- Terry Rossland sitting in his car moments before the explosion
- Born: Terry Lee Rossland June 21, 1952 Silver Bow County, Montana, U.S.
- Died: October 9, 1990 (aged 38) Butte, Montana, U.S.
- Cause of death: Suicide by drug overdose
- Children: 1

= Suicide of Terry Rossland =

Suicide of an American man from Butte, Montana

Terry Lee Rossland (June 21, 1952 – October 9, 1990) was an American man from Butte, Montana, known for loading his car full of gasoline and pipe bombs in 1989, and then detonating the bombs in his car while seated inside it. Rossland was attempting suicide due to personal issues he was facing at the time. He managed to survive the suicide attempt, but he successfully took his life a year later by a drug overdose. His suicide attempt in his car is well known as it was filmed by bystanders. Numerous television programs relating to crime and extraordinary events caught on camera have featured the footage of the explosion. To this day, the footage is still used in law enforcement training.

==Suicide attempt==
On December 20, 1989, Rossland, a man with a history of mental illness, loaded his 1982 Dodge Colt Hatchback full of gasoline and pipe bombs with the intention of committing suicide. Rossland was depressed over his pending divorce with his wife and was despondent over the marital problems he was facing. Earlier that same day, his wife had obtained a restraining order to keep him away from her and their 15-year-old son. Rossland had also recently lost his job, and was unstable due to the amount of painkillers he had taken. He attracted the attention of authorities by robbing an Osco Drug store pharmacy of diazepam and codeine in the Butte Plaza on Harrison Avenue. He then led police on a thirty-minute chase at slow speed. He drove to an Uptown street in Butte, Montana, where police cordoned off his vehicle. When police surrounded his car, Rossland revealed it was loaded with pipe bombs and gasoline. Rossland demanded to speak to his wife and son, and threatened to take his own life if his demands were not met. Police locked down the entire area and a standoff began. As it was five days before Christmas, the area was packed with people doing their Christmas shopping. Bystanders watched the event unfold and began filming the incident. Sheriff Bob Butorovich, Lieutenant Bob Lee and Sergeant Dan Hollis, all of whom had known Rossland for years and were friends with him, approached his car and began negotiating with him. Butorovich spoke with Rossland while Lee deflated one of Rossland's tires to stop him from fleeing. Forty-five minutes passed and after repeated attempts to get Rossland to surrender, Rossland finally detonated the pipe bombs and the car exploded. Butorovich and Lee were both standing directly next to the car as it exploded. They managed to escape with only minor injuries. After the explosion, Rossland managed to survive as well, but he was set ablaze and was in excruciating pain. He opened his car door and fled on foot while still on fire. Fire crews rushed to Rossland's aid and put out the fire. The fire in Rossland's vehicle then spread to the back of his car and caused the remaining pipe bombs to explode. Rossland received emergency medical care and survived the suicide attempt, despite over seventy percent of his body being burned.

==Death==
Rossland was flown to a specialist burn unit several states away and went through months of intensive care. Rossland spent more than three months in the burn unit at the University of Utah's medical center in Salt Lake City. While there, he underwent skin-graft surgery at least three times. Rossland was later transferred to the Galen campus of Montana State Hospital. Afterward, he was extradited back to Butte to stand trial for his crime. Butorovich personally escorted Rossland back through the airport when he returned.

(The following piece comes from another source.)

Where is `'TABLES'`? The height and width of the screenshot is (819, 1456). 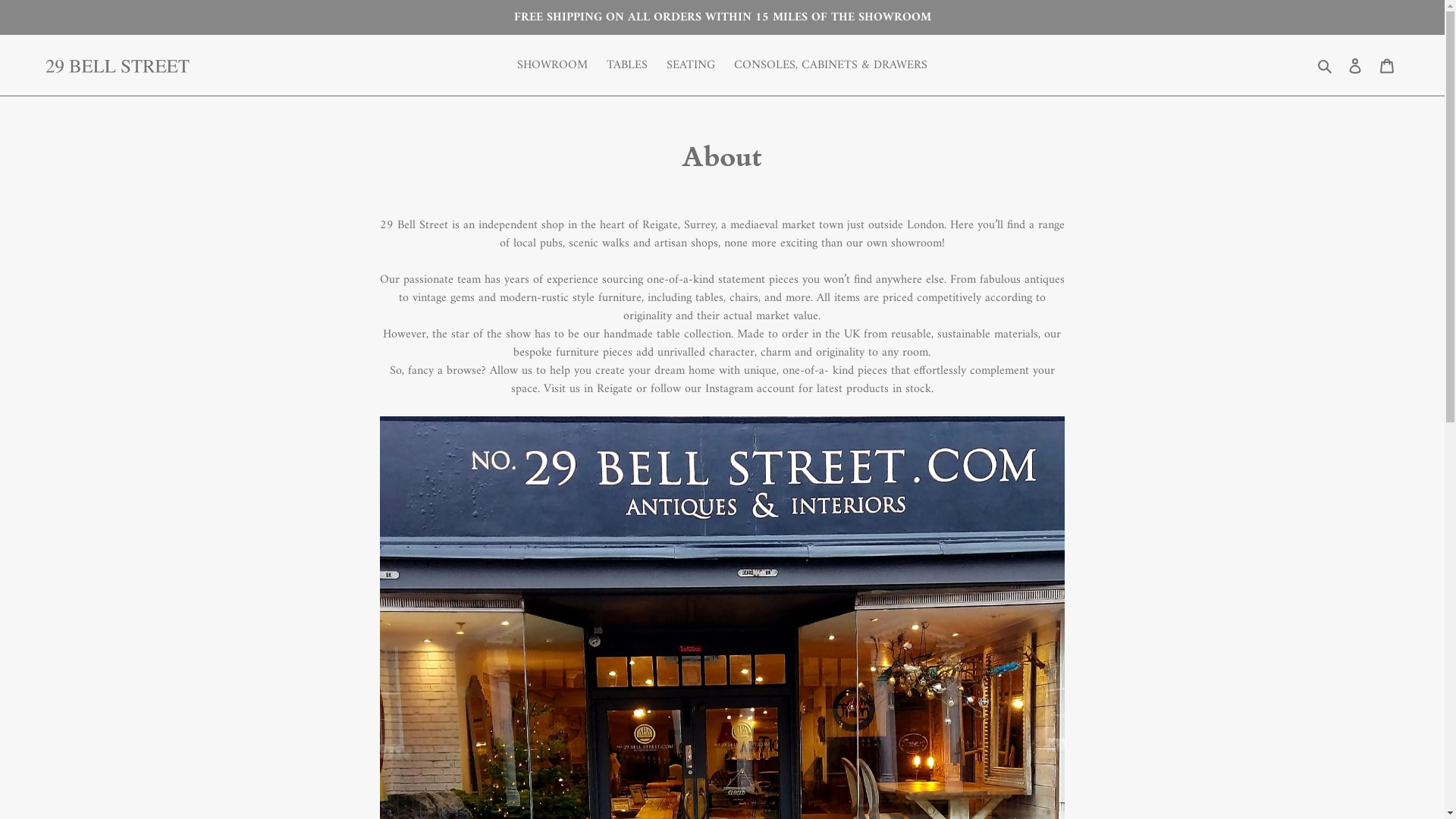 'TABLES' is located at coordinates (626, 64).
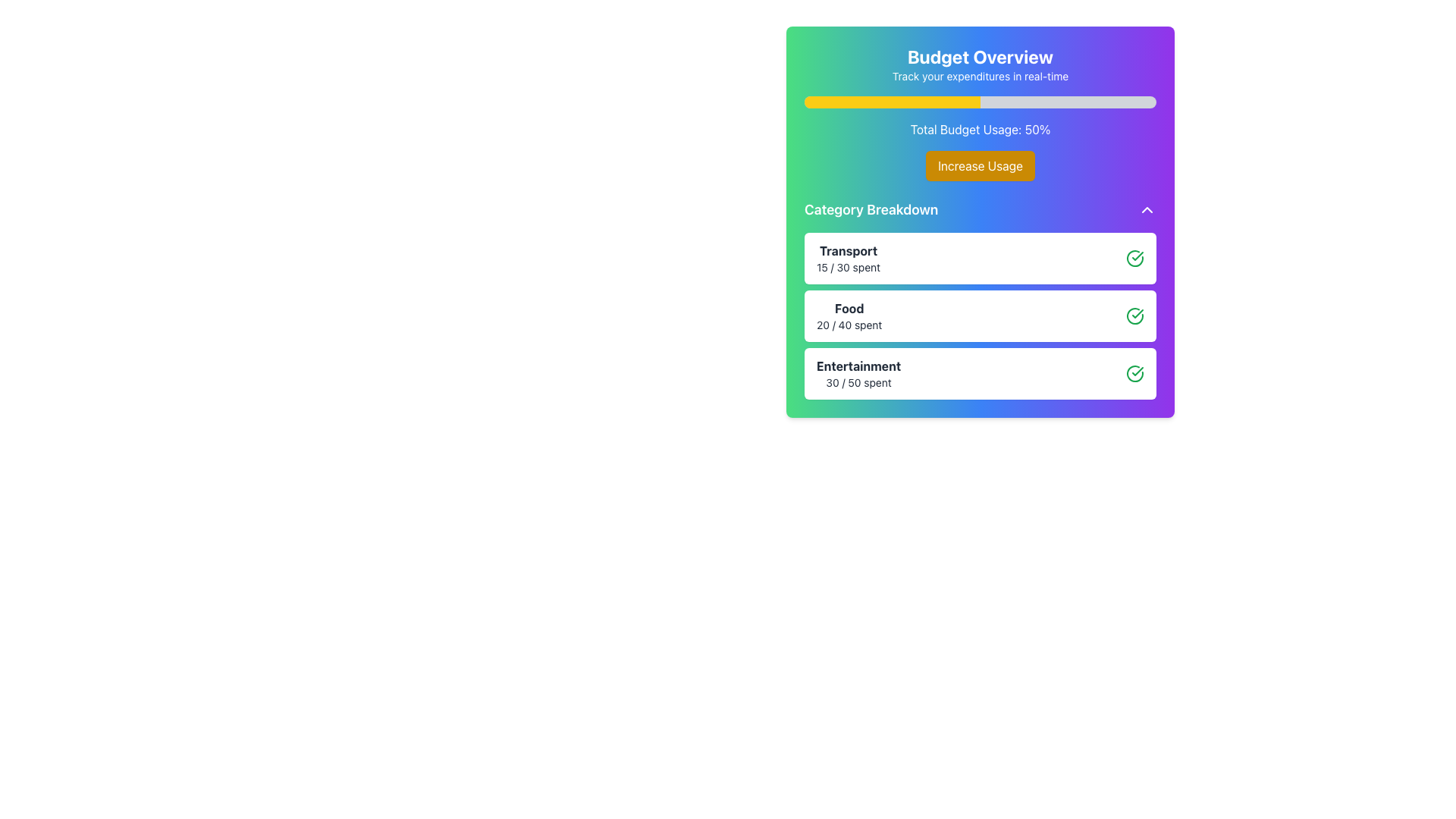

Rossland was due to face trial in late 1990. He faced numerous criminal charges, including attempted deliberate homicide. However, before his trial even began, Rossland took his own life by a drug overdose. He was on leave from a physical rehab facility and died at his home in Butte on October 9, 1990. The day of his death, he reportedly called Dan Hollis, one of the officers who had tried to negotiate his surrender prior to the detonation during his initial suicide attempt. When he answered, Officer Hollis informed Rossland that he could not speak to him due to the upcoming trial, to which Rossland replied, "This is not going to trial." Police were called to his home shortly thereafter and found Rossland dead inside a shed behind his house having died due to an overdose of medication. He was 38 years old.

Lieutenant Bob Lee, one of the other police officers who had also negotiated with Rossland during the incident, died on December 6, 2013, at the age of 68. Sheriff Robert Butorovich died on August 17, 2020, at the age of 87.

==In popular culture==
The footage of Rossland exploding his car and attempting suicide has been shown on many television programs relating to crime and extraordinary events caught on camera. It has been shown on: Reality TV, World's Wildest Police Videos (Season 3, Episode 9), World's Most Amazing Videos (Season 1, Episode 1), World's Most Dangerous Police Videos, the History Channel, Shockwave, the 1993 shockumentary film, Traces of Death, and the 1998 shockumentary film, Banned from Television. It was also shown widely on the news at the time of the event.